Now the churches in Rome were coming unglued.  Jewish and Gentile believers there could agree on the big issues, but they were divided on the whole matter of what constituted an acceptable Christian experience.  The language of “strong and weak” was taken up to describe the two ways: the Strong (in faith) had no use for Jewish rules of purity, but were convinced that faith in Christ was the sole requirement for membership in God’s family.  Jewish believers, however, who could not let go of their former practices of piety, who felt that more than simply faith in the Messiah was needed to set God’s people apart from the godless, were called the Weak (in faith).  The differences led to arguments, judgmentalism, and disunity.  Paul’s “Gentile-friendly” gospel of “grace alone”—that is, just about everything said in chapters 1-12 of Romans—would be fuel poured on the fire.  A more fundamental point of agreement had to be found that would allow these two groups to live and worship together in spite of these differences.  

So, Paul remembers Jesus’ famous answer to the question, “What is the Greatest Commandment?”, with which we typically open our worship.  Jesus answered by reciting the founding prayer of Israel: “Hear O Israel, the Lord your God is One; You shall love the LORD your God with all your heart, and with all your soul, and with all your mind.”  To this he added the equally well known formula from Leviticus: “Thou shalt love thy neighbor as thyself.”  Paul, like Mister Rogers, perhaps, had assumed the first and fastened on this second great commandment— love for one’s neighbor—as the fulfillment of the whole law.  

But within the Judaism of Jesus’ day and the early Christianity of Paul’s, just a couple of decades later, “neighbor” remained a fuzzy, even contested, concept.  Jesus thoroughly radicalized the concept first in the Sermon on the Mount, where he introduced the command to love even one’s enemies, which we tend to forget; and second in the story of the Good Samaritan, in which the despised Samaritan demonstrated not only the lengths to which love for one’s neighbor must go, but also that “neighbor” itself was not a category to be restricted by tribal, ethnic, or religious qualification.

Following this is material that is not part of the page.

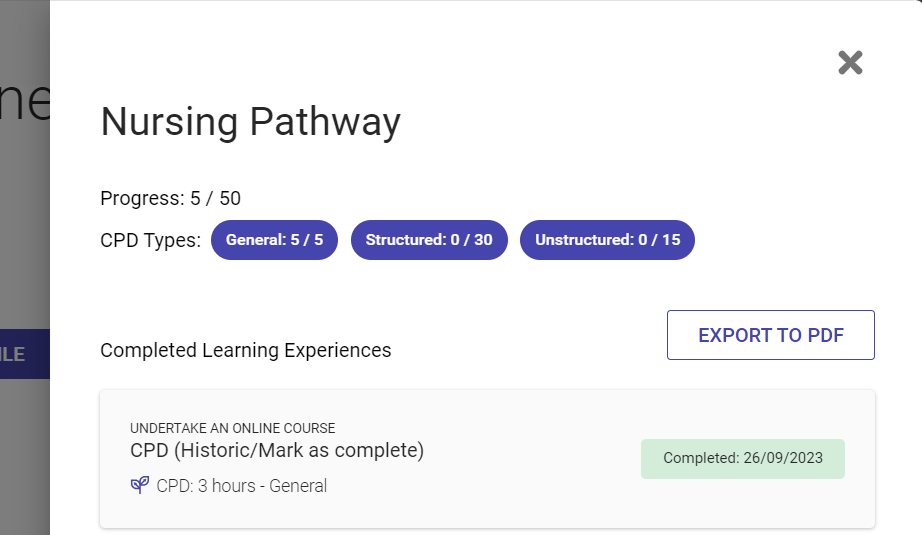922x535 pixels.
Task: Click the Nursing Pathway heading
Action: tap(250, 122)
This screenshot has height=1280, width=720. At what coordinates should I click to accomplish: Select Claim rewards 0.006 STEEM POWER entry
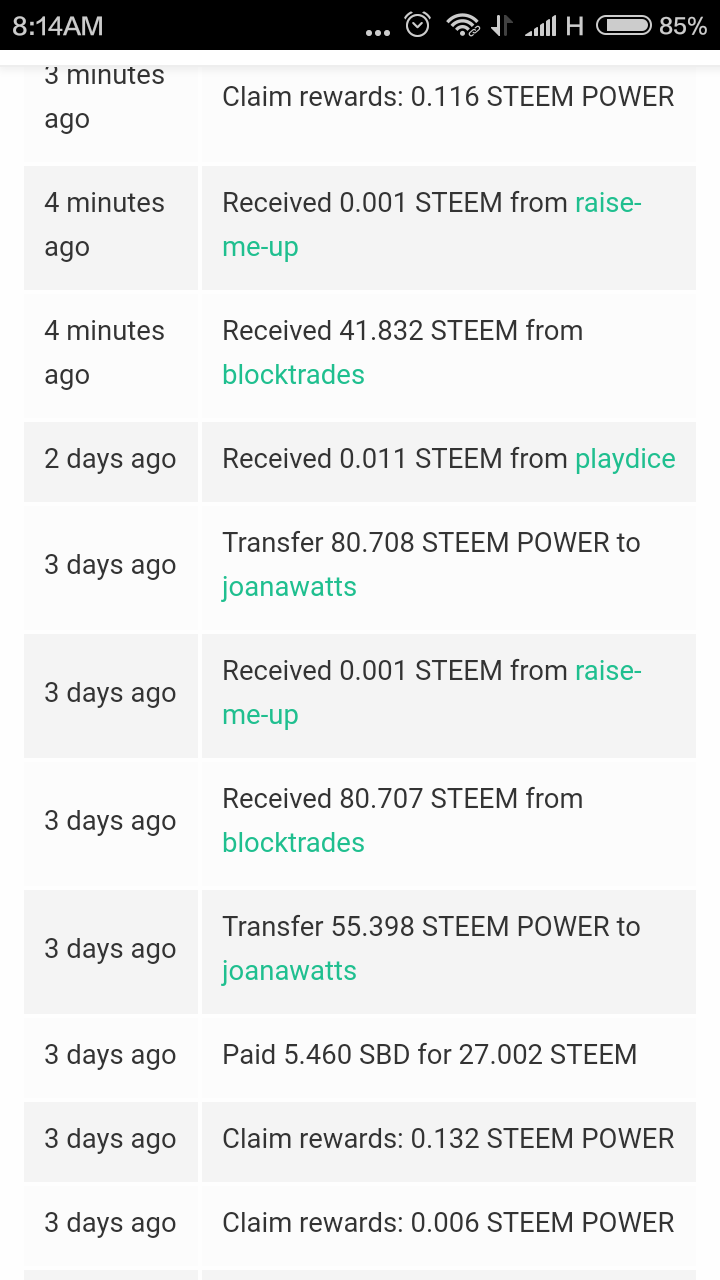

And now Paul, addressing a community of believers divided into Jewish and Gentile factions, radicalizes “neighbor” one step further in a move that, unfortunately, is completely missed (mistranslated) by the RSV.  Where the RSV has “for he who loves his neighbor has fulfilled the law,” Paul actually wrote, “for he who loves ‘the other’ has fulfilled the law.”  That is, he holds off using the language of “neighbor” until he has enlarged the concept: because the love he is calling for (Jesus too), the love that he is instructing the diverse Roman Christians to practice, must include those who are different, and must support them in their difference.  Once this wide space of love for “the other” has been opened, “neighbor” can no longer be limited in terms of proximity, or sameness.  And he’ll take the next two chapters of Romans to work this out.  This love that fulfills the whole Law does not say, “I’ll wait patiently for you to become like I am.”  It is rather the radical love of God which cherishes difference, which is prepared to discover beauty in difference, prepared to embrace difference though it grows in intensity, and may become even stranger, the closer we come to it.

Now it comes as no surprise that most of us human beings struggle with change; we’re uncomfortable with difference; sometimes threatened by difference; and we’re more prone to think of belonging and membership in terms of sameness.  We’ve experienced both being on the inside and being on the outside.  This text of Paul’s sets us to leaning in a particular direction; Advent sets us to re-anticipating God’s embrace of us in Jesus Christ, who would himself experience the darkest side of difference, otherness, so that we might learn instead how to embrace it in our midst and make it a strength.  Amen.